Banque Havilland S.A. is a private bank headquartered in Luxembourg. It is owned by the Rowland family and provides services in private banking, wealth and asset management, fund services to private clients and institutions. Banque Havilland has six offices; these are based in Luxembourg, Liechtenstein, Monaco, the United Kingdom, the United Arab Emirates and Switzerland.

History 
Banque Havilland obtained a banking licence in Luxembourg in 2009. David Rowland and his son Jonathan achieved this by obtaining the good bank of the failed Kaupthing Bank Luxembourg via their investment company Blackfish Capital. The bad bank was renamed Pillar Securitisation, for which Havilland acted as administrator.

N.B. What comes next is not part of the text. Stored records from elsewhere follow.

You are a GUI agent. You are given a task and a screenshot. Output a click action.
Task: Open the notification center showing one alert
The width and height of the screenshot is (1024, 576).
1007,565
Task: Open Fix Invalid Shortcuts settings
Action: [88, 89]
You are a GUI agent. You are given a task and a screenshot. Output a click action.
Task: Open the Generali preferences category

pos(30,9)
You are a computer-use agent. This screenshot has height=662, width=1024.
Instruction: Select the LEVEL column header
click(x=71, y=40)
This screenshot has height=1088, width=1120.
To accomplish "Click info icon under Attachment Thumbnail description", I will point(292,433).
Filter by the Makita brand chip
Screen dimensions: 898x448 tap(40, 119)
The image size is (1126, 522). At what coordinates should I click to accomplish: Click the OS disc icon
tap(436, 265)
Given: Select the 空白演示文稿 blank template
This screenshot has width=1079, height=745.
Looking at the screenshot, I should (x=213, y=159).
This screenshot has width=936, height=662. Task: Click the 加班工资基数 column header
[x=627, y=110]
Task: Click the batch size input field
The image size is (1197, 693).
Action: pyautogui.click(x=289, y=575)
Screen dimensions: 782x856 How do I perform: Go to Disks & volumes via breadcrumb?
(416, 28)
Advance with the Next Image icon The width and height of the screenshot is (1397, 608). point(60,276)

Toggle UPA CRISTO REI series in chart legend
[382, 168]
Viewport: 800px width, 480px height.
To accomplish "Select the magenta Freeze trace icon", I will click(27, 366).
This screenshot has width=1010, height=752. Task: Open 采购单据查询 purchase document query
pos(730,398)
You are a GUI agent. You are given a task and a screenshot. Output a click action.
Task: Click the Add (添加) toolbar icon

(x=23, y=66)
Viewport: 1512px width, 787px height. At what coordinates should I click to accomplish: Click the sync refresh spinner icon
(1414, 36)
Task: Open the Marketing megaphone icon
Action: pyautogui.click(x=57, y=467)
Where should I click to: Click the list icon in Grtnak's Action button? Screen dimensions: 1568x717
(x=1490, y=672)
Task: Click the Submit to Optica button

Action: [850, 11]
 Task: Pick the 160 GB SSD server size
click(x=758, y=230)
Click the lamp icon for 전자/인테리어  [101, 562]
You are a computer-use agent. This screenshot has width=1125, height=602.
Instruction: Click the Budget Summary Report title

It opened its first overseas entity in Monaco by acquiring Dexia Private Bank S.A.M. from Dexia Banque Internationale à Luxembourg in 2012. A year later, in 2013, it launched its London branch and acquired a majority stake in Banque Pasche (Liechtenstein) AG and 100% of shares in Pasche Bank & Trust Limited forming two new subsidiaries Banque Havilland (Liechtenstein) AG.

In 2016, Banque Havilland acquired Banque Pasche S.A. in Switzerland allowing it to start operating in Switzerland,  in Zurich. Moreover, through its acquisition of Banco Popolare Luxembourg S.A. from Banco Popolare, the bank extended its services to institutional clients.

Financial war against Qatar 

In November 2017, leaked emails purported to show that Yousef Al Otaiba, ambassador of the United Arab Emirates to the United States, had hired Banque Havilland to draw up a plan on how to start a financial war against Qatar. The bank has denied the allegations of overseas currency manipulation.